Ki görünen köye kılavuz gerekmeyeceği gibi içinde bulunduğumuz ekonomik krizi “gözlerime bakın ne görüyorsunuz ve/veya bir uyuyun, altı ay sonra uyanın, Türkiye’de çok farklı noktalara gideceğiz” söyleminin gerçekle alakası olmadığını 7 yaşındaki çocuk dahi farkındaydı.

Sözüm ona dünyanın en özgür basını bizim ülkemizdeydi. Hedefleri 2023 idi ama 2023'e 2 kala Türkiye’yi muasır medeniyetler seviyesine çıkaracaklarını iddia edenler bugün getirmeye çalıştıkları sansür yasası ile ‘İran vari bir muasır medeniyetler seviyesine’ ilk adımı atıyora benziyordu.

Hem sansür yasasına ne gerek vardı ki. 2007 yılında cemaatin savcı, hakim ve emniyetçileri tarafından uydurma delil ve sahte tapelerle gazeteciler sansür yasasıyla mı içeri tıkıldı?

Bizde mi havuz medyası gibi “öldürülen kadınları, tecavüze uğrayan çocukları, araba içinde esrarları”görmezden gelecektik.

Ya da İBB’nin cenaze nakil aracında ele geçirilen uyuşturucu için “Vayyy Ekrem uyuşturucu işine de mi girdin!” diyip sonra gerçek yani cenaze nakil aracının kime ait olduğu ortaya çıkınca bizimde mi özür dileyemeyecek kadar korkak, onursuz ve karaktersiz olmamız bekleniyordu.
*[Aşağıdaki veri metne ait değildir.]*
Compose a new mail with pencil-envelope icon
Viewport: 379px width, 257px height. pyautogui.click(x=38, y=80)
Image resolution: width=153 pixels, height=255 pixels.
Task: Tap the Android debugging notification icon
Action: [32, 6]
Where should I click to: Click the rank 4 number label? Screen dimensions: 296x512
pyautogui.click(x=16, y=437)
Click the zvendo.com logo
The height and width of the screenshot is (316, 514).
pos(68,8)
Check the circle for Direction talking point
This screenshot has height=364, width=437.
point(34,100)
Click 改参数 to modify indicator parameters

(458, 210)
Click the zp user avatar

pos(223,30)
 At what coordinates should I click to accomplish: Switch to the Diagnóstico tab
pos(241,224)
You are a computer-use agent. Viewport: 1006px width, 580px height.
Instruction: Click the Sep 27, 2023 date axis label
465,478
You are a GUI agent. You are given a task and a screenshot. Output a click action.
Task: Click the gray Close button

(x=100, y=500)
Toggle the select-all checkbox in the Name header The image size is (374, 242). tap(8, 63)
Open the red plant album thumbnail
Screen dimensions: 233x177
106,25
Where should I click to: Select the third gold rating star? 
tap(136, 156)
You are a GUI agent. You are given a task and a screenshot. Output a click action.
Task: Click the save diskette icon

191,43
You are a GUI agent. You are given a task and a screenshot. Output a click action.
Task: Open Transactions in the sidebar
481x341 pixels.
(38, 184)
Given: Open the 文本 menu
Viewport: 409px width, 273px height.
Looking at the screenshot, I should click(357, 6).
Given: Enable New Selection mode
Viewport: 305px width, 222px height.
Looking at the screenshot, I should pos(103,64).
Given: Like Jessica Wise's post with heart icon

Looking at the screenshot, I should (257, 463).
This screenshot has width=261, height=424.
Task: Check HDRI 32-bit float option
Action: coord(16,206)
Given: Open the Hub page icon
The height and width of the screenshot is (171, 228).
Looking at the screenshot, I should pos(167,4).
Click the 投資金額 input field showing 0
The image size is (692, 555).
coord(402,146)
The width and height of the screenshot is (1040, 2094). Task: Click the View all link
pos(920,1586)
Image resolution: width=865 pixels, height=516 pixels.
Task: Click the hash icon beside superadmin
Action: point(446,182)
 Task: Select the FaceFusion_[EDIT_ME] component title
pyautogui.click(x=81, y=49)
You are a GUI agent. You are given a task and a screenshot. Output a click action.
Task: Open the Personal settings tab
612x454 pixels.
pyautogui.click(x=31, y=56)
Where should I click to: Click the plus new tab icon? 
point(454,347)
İşin acı olan bir diğer tarafı da ülkemde görev yapan 6500’e yakın savcının Sedat Peker’in zikrettiği isimlerleri, görev yaptığı bakanlığa kendi firmasından fahiş fiyatlarla malzeme satanı, kocasına 4.5 milyon euroluk tekne alan kişileri değil de “sansür yasası” ile eskinin trollerinden “sansür memuru” yaratılarak hükümeti eleştirenleri, gerçekleri yazan ve paylaşanları fişlemesi ve Türkiye Cumhuriyeti Devleti savcılarının da bu sansür memurlarının fişlediği isimler hakkında soruşturma ve işlem yapacak olmalarıydı.

Haddim olmayarak hakim ve savcılara Avrupa İnsan Hakları Sözleşmesi’nin 10. maddesinde düzenlenmiş olan ifade özgürlüğü, toplumun tüm bireyleri gibi hâkim ve savcılar bakımından da vazgeçilmez bir haktır.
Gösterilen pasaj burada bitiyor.